▸ Task statement
Reproduce the items from the line with "Open Savings Plans in sidebar" up to and including the line with "tap(97, 80)", character for character, and nothing else.

▸ Dataset records

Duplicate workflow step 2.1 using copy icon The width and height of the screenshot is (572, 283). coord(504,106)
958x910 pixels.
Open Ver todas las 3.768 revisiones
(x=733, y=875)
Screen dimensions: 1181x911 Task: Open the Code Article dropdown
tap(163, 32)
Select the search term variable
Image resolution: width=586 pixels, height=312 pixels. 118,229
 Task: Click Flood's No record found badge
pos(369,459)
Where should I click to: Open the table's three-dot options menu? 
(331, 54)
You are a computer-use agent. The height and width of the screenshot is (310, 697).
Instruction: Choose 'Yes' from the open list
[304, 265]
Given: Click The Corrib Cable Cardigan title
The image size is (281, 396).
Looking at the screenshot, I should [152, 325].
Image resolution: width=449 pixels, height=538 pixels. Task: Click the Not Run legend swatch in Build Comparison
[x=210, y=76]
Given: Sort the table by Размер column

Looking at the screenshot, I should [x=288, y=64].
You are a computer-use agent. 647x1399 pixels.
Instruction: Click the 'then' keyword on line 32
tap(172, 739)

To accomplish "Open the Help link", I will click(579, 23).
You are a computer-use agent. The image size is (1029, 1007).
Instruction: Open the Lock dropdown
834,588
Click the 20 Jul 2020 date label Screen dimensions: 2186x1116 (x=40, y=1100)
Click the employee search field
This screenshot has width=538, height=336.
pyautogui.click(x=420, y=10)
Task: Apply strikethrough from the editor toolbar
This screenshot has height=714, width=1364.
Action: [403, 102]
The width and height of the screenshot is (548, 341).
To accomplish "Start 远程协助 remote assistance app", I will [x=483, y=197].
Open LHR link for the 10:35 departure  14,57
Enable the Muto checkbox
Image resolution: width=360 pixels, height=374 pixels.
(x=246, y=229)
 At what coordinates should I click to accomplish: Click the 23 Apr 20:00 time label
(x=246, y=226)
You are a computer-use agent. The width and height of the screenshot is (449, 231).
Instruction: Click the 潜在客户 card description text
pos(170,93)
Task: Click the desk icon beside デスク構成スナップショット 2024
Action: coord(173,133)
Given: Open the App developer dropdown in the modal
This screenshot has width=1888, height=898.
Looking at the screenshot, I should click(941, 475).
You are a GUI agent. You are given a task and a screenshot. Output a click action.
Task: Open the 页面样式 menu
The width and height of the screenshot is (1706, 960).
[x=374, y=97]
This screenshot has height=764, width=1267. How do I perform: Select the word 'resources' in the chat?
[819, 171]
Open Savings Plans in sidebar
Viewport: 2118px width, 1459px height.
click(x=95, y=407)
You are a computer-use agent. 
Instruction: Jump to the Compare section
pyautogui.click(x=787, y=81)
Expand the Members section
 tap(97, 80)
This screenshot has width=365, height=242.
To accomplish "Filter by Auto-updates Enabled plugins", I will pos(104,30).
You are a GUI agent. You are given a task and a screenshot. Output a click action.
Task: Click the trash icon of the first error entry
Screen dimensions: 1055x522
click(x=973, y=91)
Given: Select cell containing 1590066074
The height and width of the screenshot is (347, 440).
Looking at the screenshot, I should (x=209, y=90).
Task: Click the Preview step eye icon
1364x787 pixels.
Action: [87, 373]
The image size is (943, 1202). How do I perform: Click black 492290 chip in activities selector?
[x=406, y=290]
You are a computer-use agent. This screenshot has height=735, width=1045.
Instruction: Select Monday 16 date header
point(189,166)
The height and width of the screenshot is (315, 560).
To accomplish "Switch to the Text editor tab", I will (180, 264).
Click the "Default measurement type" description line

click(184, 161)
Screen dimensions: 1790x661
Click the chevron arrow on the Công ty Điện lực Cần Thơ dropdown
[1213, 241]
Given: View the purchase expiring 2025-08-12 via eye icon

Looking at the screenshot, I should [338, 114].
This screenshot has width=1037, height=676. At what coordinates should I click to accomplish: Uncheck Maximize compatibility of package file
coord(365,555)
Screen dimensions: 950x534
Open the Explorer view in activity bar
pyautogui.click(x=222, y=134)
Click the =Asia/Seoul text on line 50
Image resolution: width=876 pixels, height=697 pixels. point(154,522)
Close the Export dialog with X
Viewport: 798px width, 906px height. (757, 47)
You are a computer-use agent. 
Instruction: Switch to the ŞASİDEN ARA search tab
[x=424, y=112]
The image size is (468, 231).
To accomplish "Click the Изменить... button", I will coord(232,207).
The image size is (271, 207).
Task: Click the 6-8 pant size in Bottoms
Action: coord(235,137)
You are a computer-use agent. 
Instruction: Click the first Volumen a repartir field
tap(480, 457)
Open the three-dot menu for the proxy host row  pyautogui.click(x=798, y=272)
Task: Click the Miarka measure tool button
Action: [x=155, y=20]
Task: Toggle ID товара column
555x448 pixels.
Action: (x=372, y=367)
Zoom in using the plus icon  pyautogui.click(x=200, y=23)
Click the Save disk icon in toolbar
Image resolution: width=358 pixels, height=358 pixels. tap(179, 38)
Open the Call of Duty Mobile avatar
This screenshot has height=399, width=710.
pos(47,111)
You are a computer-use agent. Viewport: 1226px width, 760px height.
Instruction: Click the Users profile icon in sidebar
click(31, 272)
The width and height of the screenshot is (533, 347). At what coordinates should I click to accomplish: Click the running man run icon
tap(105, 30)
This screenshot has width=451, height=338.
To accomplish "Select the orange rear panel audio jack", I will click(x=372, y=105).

▸ Task result
Open Savings Plans in sidebar
Viewport: 2118px width, 1459px height.
click(x=95, y=407)
You are a computer-use agent. 
Instruction: Jump to the Compare section
pyautogui.click(x=787, y=81)
Expand the Members section
 tap(97, 80)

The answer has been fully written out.